Ras proteins modulate cell fates by integrating extracellular stimuli and transducing signals that regulate proliferation, survival, and differentiation via downstream effector cascades. Somatic activating mutations in RAS oncogenes are found in approximately one third of cases of myelodysplastic syndrome (MDS), and are common in myeloproliferative disorders (MPDs) such as CMML and JMML that frequently have a dysplastic component. We have modeled these human diseases in the mouse using a conditional allele of oncogenic Kras, which is activated in mice bearing the inducible Mx1-Cre transgene by injection with polyinosinic-polycytidilic acid (pI-pC).
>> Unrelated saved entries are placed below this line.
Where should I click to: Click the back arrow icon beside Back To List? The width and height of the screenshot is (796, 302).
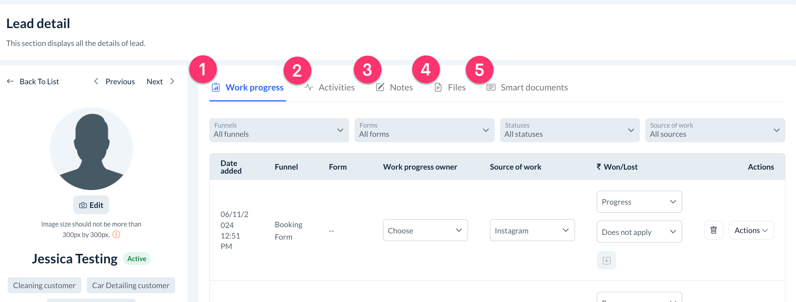(x=10, y=81)
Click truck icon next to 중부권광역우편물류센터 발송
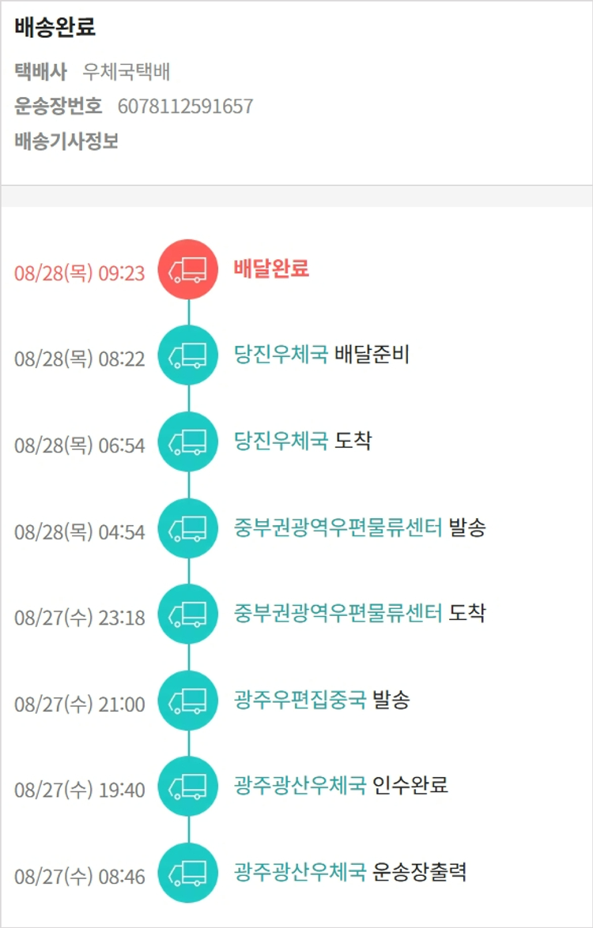The height and width of the screenshot is (928, 593). 188,528
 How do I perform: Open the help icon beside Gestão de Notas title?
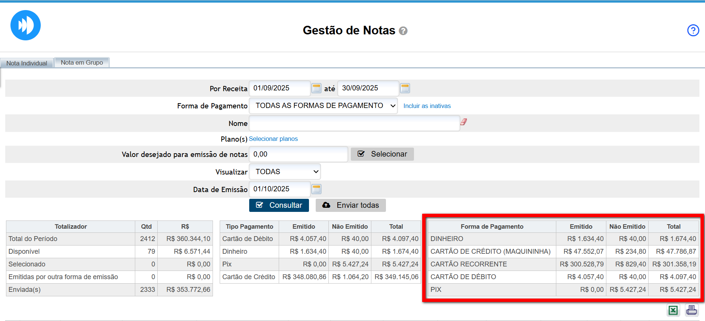click(403, 31)
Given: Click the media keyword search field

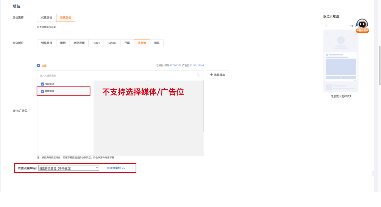Looking at the screenshot, I should [116, 75].
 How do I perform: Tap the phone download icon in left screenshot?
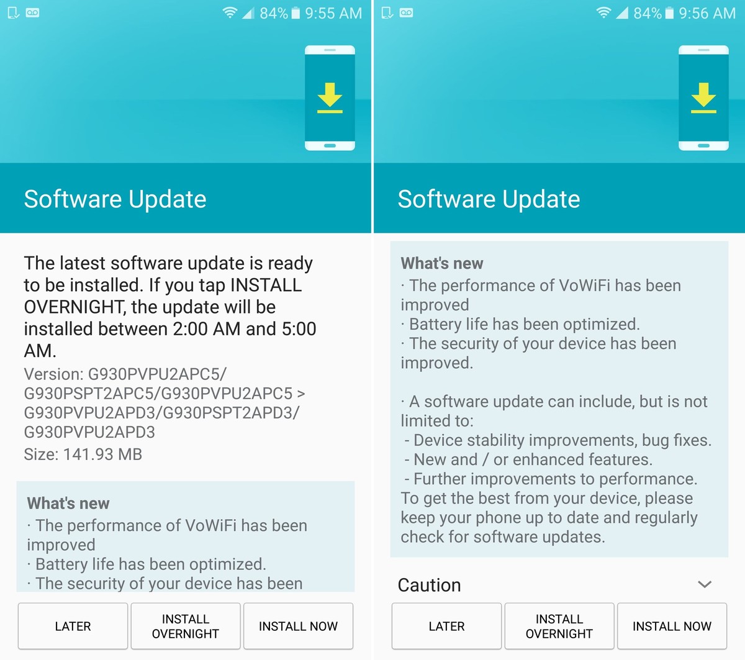pyautogui.click(x=330, y=98)

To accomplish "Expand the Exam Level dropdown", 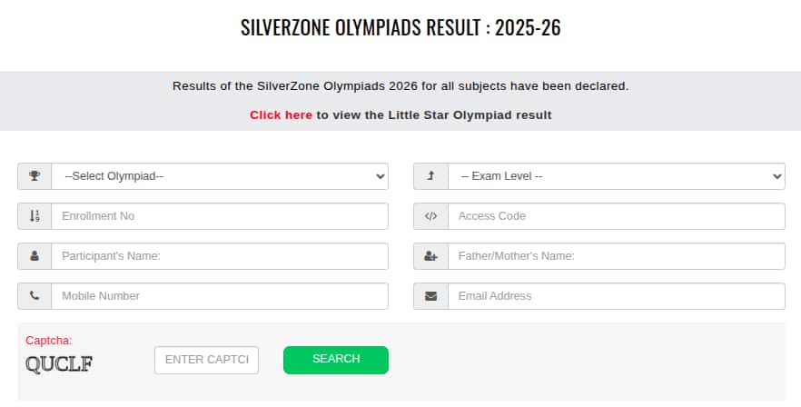I will 616,176.
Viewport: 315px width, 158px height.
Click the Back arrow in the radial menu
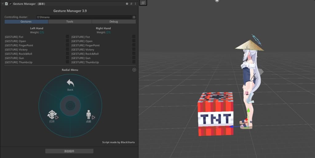click(x=70, y=84)
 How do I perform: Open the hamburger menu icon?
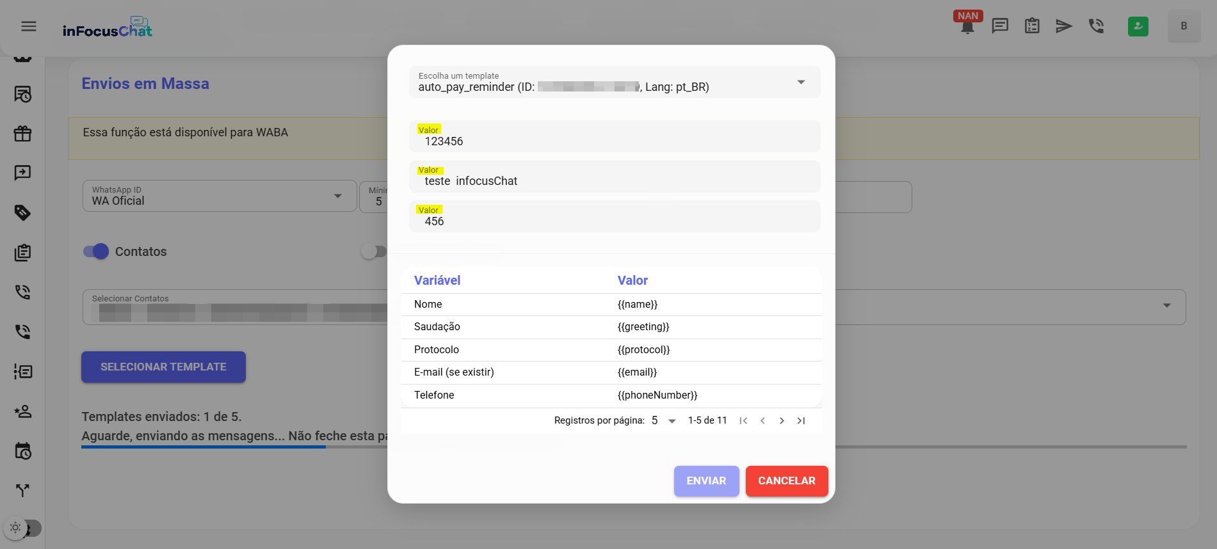pyautogui.click(x=28, y=26)
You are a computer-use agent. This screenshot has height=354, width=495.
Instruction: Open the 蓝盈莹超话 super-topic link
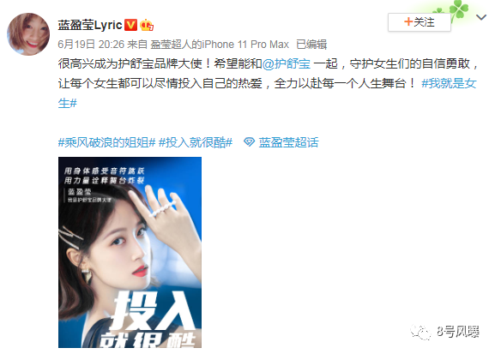click(x=288, y=142)
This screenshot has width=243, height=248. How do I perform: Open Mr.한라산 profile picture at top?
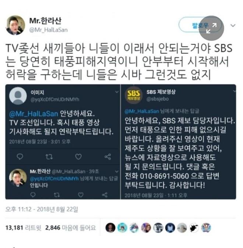pyautogui.click(x=15, y=25)
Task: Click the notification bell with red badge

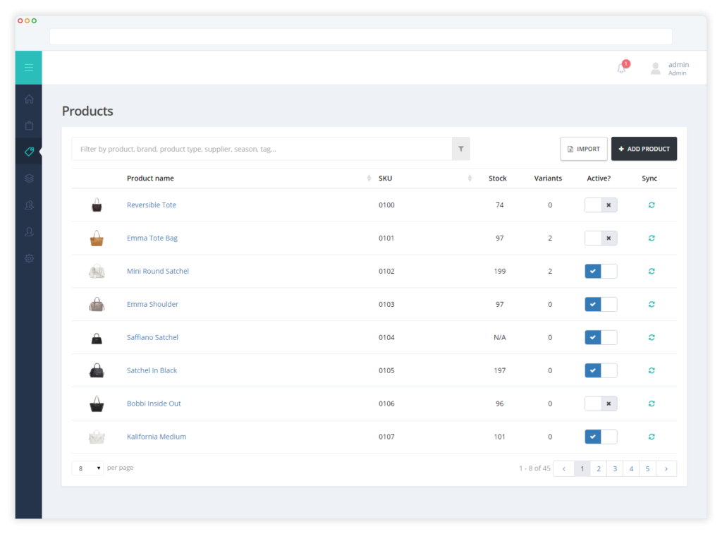Action: click(621, 67)
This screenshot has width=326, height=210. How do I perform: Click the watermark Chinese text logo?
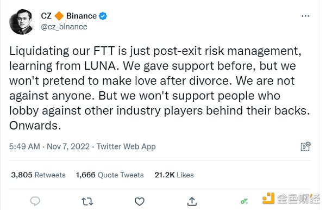point(298,199)
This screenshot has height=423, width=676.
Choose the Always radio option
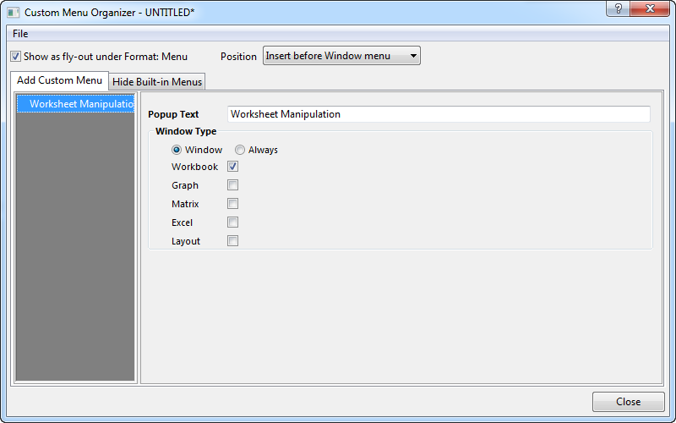(240, 150)
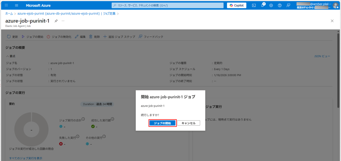The image size is (341, 161).
Task: Open Cloud Shell from top bar
Action: [254, 5]
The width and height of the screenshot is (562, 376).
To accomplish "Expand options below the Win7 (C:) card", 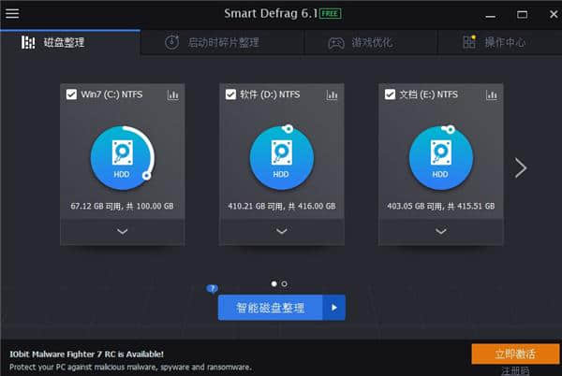I will 123,232.
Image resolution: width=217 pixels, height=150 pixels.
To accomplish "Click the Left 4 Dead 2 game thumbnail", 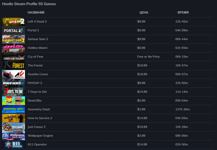I will [13, 22].
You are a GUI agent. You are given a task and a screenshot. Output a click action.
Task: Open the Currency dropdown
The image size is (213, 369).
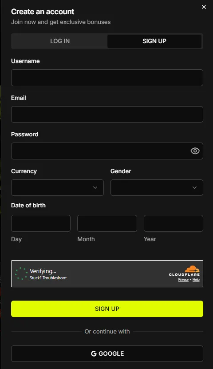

Mice treated with pI-pC to induce K-ras^G12D expression at 21 days of life develop not only myeloid proliferation, but also progressive anemia which is the likely cause of death with median survival 84 days after injection. Erythroid precursors are abundant in spleens of anemic mice, suggesting ineffective erythropoiesis. These features are highly reminiscent of human MDS, and suggest that anemia in MDS is a direct consequence of hyperactive RAS signaling. Further analysis reveals that although erythroblasts are absent from the bone marrow, earlier erythroid progenitors such as BFU-E and CFU-E are abundant in both bone marrow and spleens of anemic mice. However, despite hyperproliferation of primitive erythroid cells, there is a block in terminal erythroid differentiation. This is also seen in primary E14.5 fetal liver cells acutely induced to express K-ras^G12Din vitro, and in wild type recipients of Mx1-Cre, Kras^G12D bone marrow, demonstrating this to be a cell-intrinsic property of erythroid progenitors expressing oncogenic Ras. Together, these findings support a model in which RAS mutations in MDS both confer a proliferative advantage to a neoplastic clone as well as directly impede differentiation, resulting in ineffective erythropoiesis and anemia. The improved efficiency of differentiation observed in spleen relative to bone marrow also suggests that microenvironmental influences modify the cell-intrinsic effects of oncogenic Ras.